• PROBLEM REQUIREMENTS
All of the listing is to be written out word for word, with the pictures left out.
+++ DATASET EXCERPTS +++
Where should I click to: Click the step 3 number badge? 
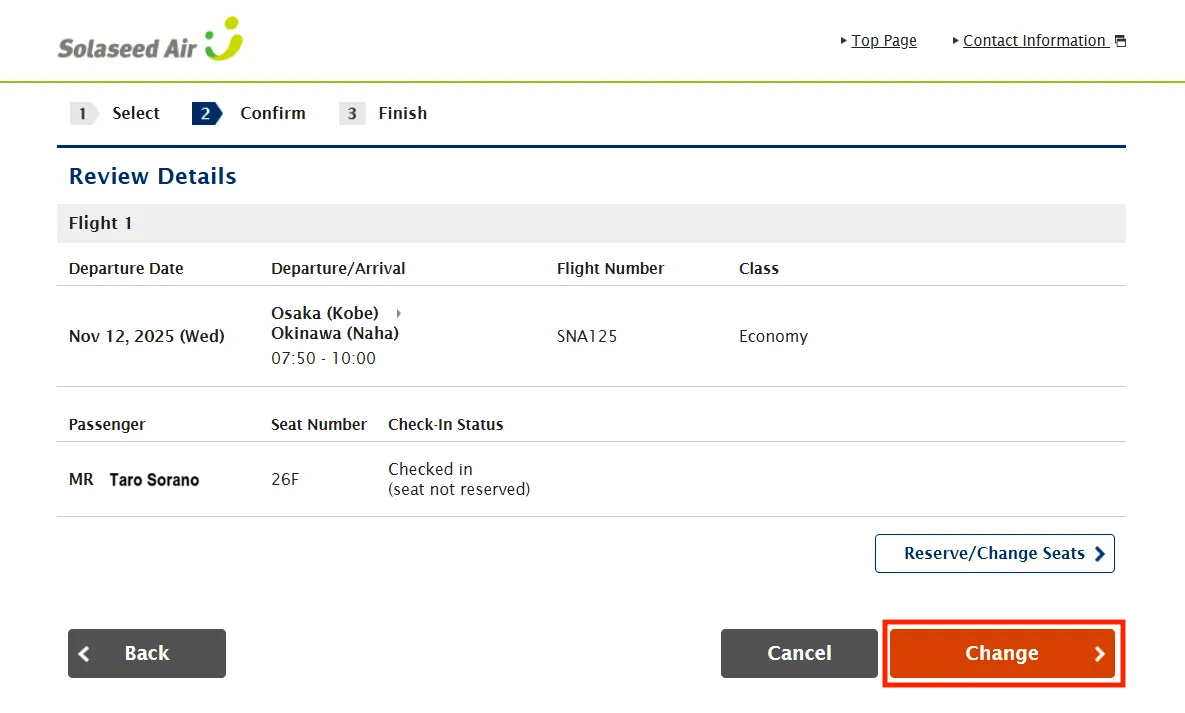351,113
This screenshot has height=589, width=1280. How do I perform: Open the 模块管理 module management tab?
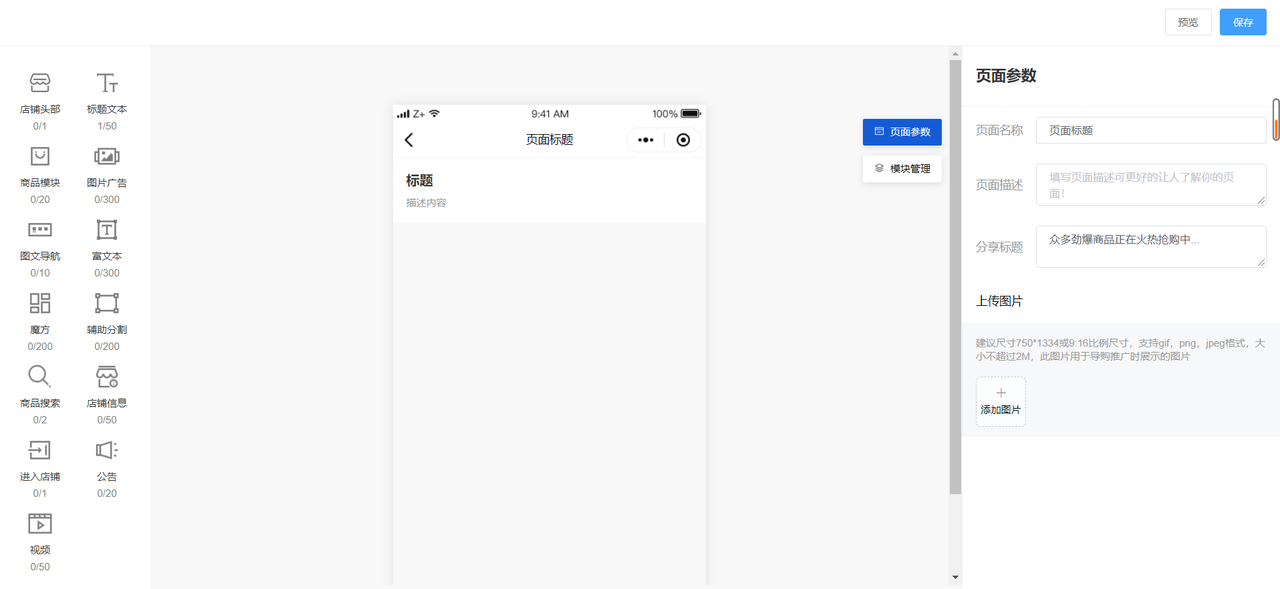[x=902, y=169]
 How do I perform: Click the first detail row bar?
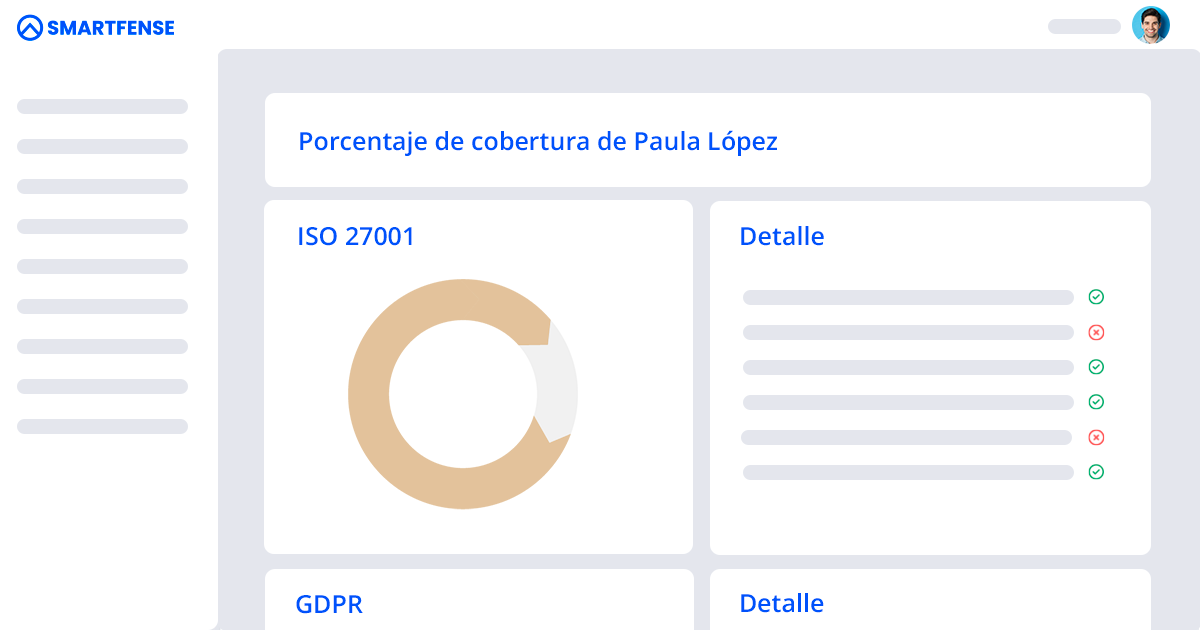(907, 297)
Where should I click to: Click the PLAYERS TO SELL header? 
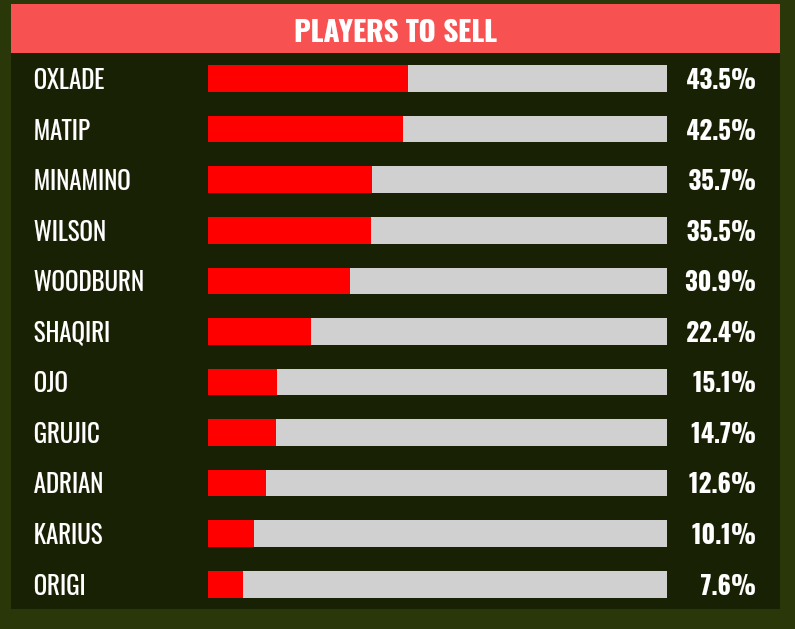click(395, 30)
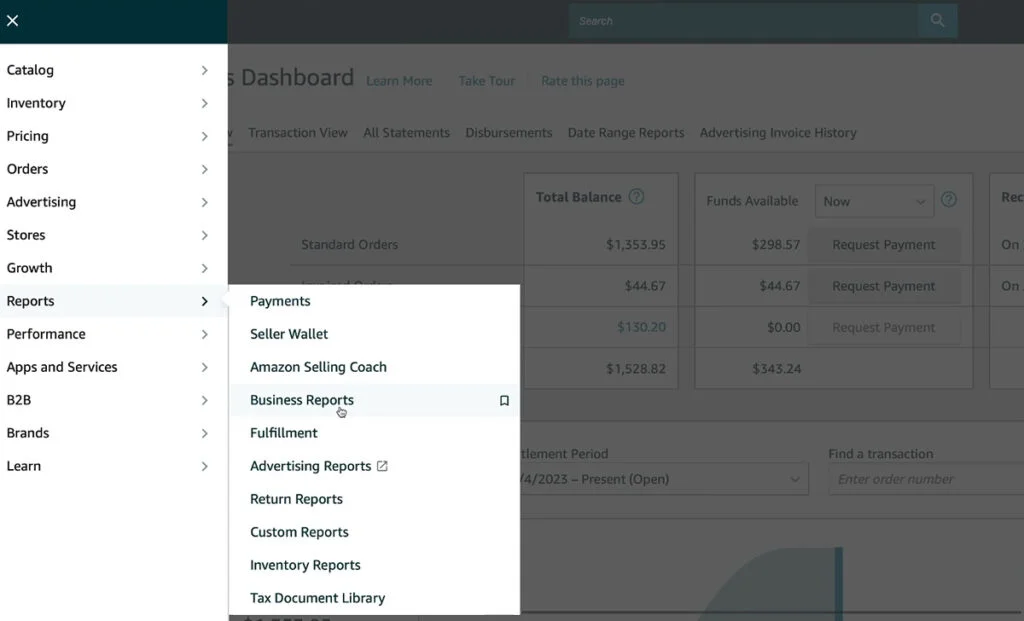The height and width of the screenshot is (621, 1024).
Task: Click the info icon beside Funds Available
Action: (948, 200)
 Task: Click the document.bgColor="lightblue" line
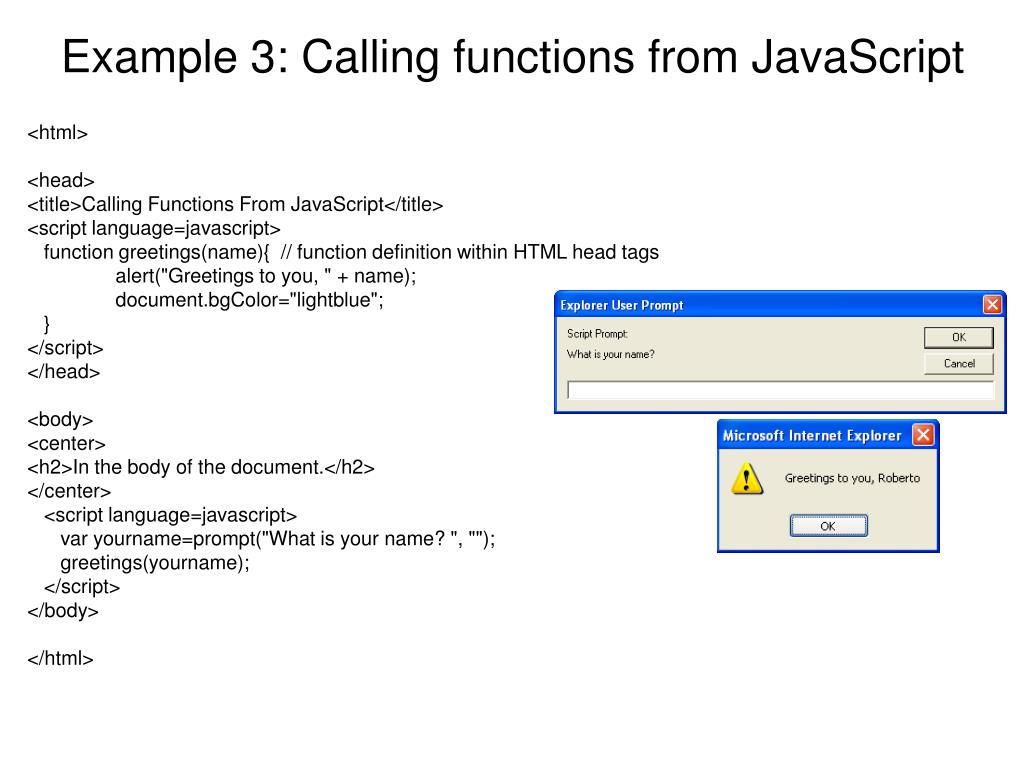tap(249, 300)
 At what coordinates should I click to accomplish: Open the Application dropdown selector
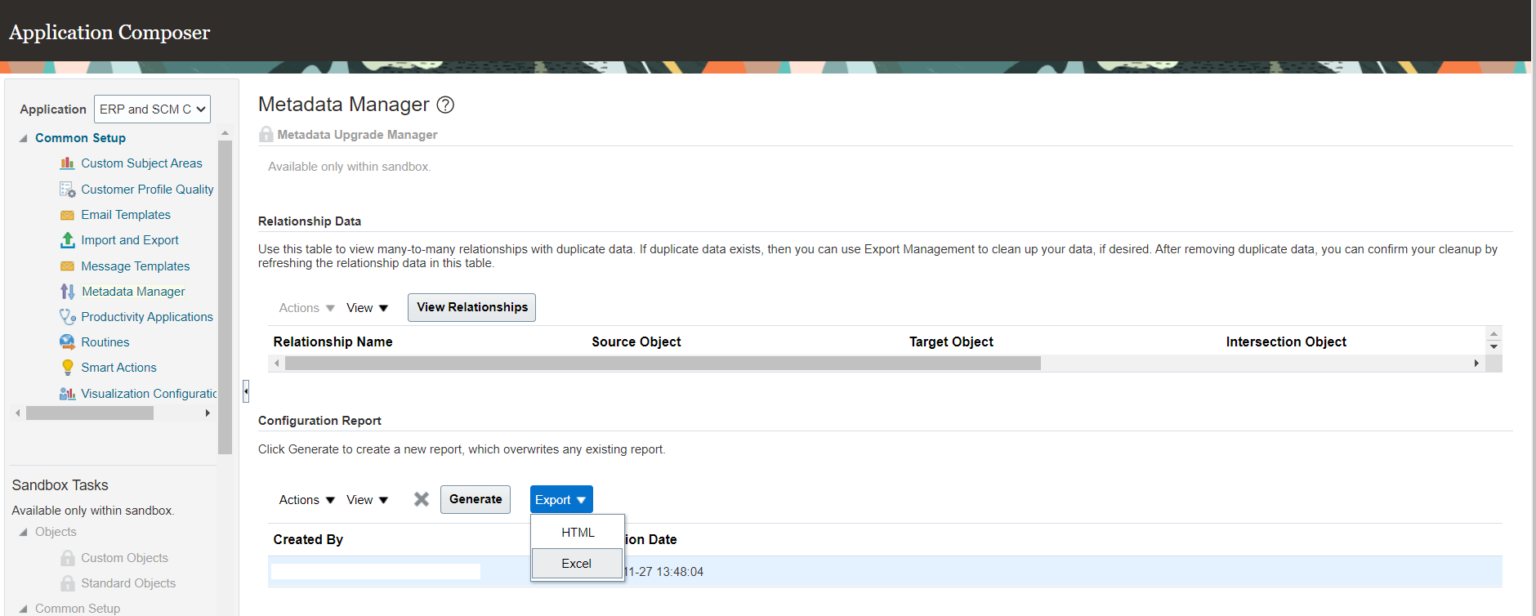pyautogui.click(x=152, y=109)
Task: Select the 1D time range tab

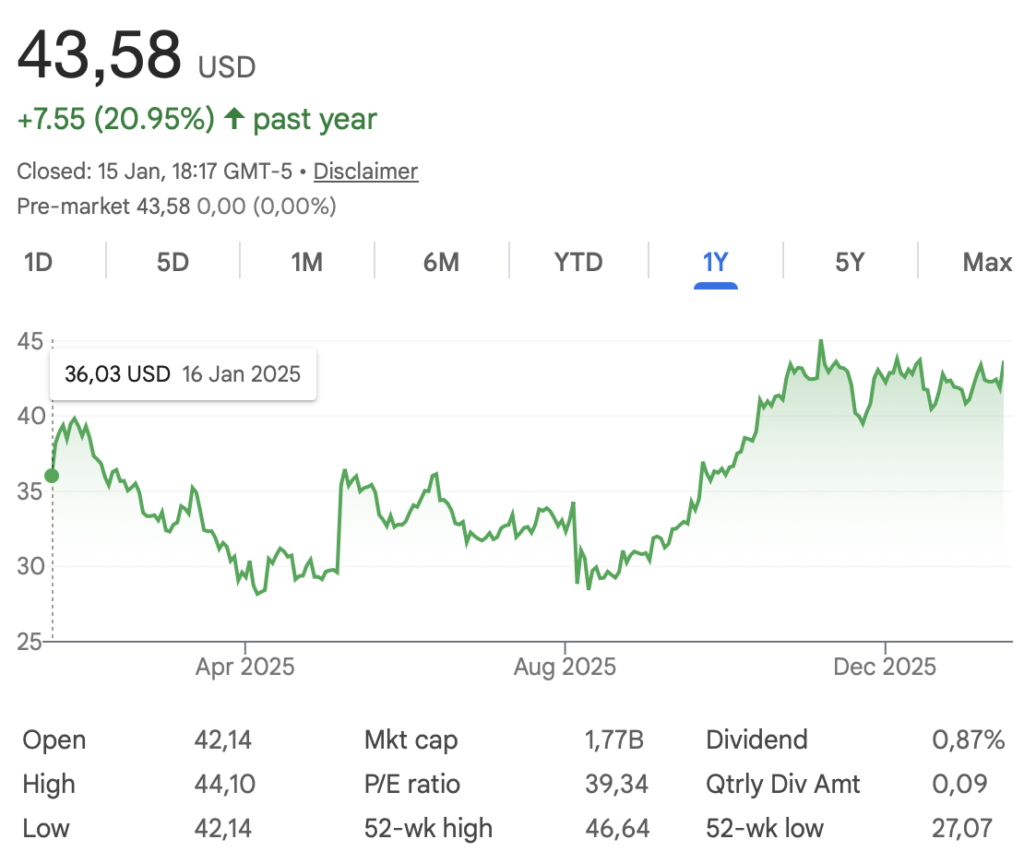Action: tap(38, 263)

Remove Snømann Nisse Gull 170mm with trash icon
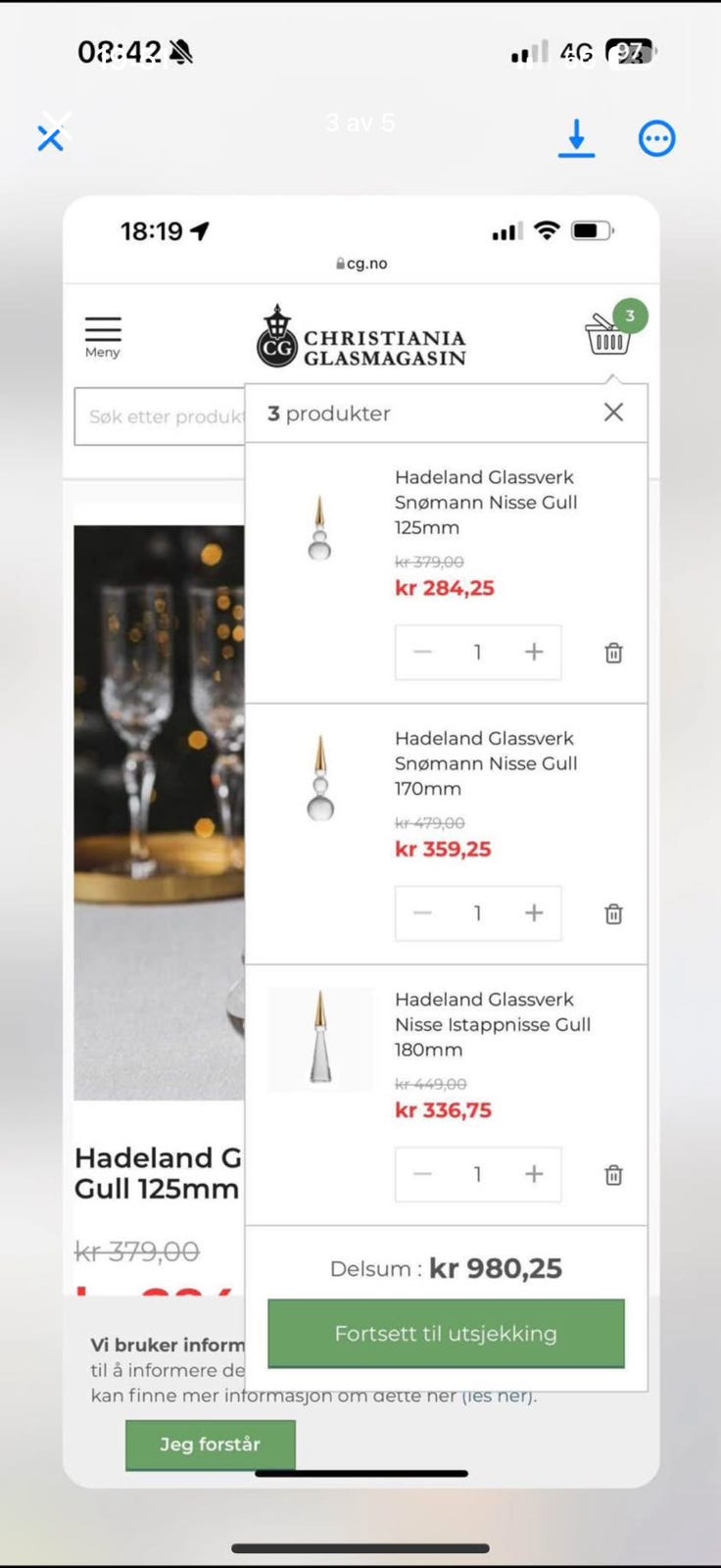613,913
+++
• ANSWER TO THIS EXERCISE
Where should I click to: Click the step 3 number badge? 
351,113
This screenshot has height=589, width=1280. How do I perform: Open the 模块管理 module management tab?
[x=902, y=169]
 How do I perform: Click the first detail row bar?
(907, 297)
Where should I click to: Click the PLAYERS TO SELL header? 
click(395, 30)
The height and width of the screenshot is (621, 1024).
Task: Click the info icon beside Funds Available
Action: (948, 200)
 Task: Click the document.bgColor="lightblue" line
tap(249, 300)
 At what coordinates should I click to accomplish: Open the Application dropdown selector
pyautogui.click(x=152, y=109)
Task: Select the 1D time range tab

Action: tap(38, 263)

Remove Snømann Nisse Gull 170mm with trash icon
613,913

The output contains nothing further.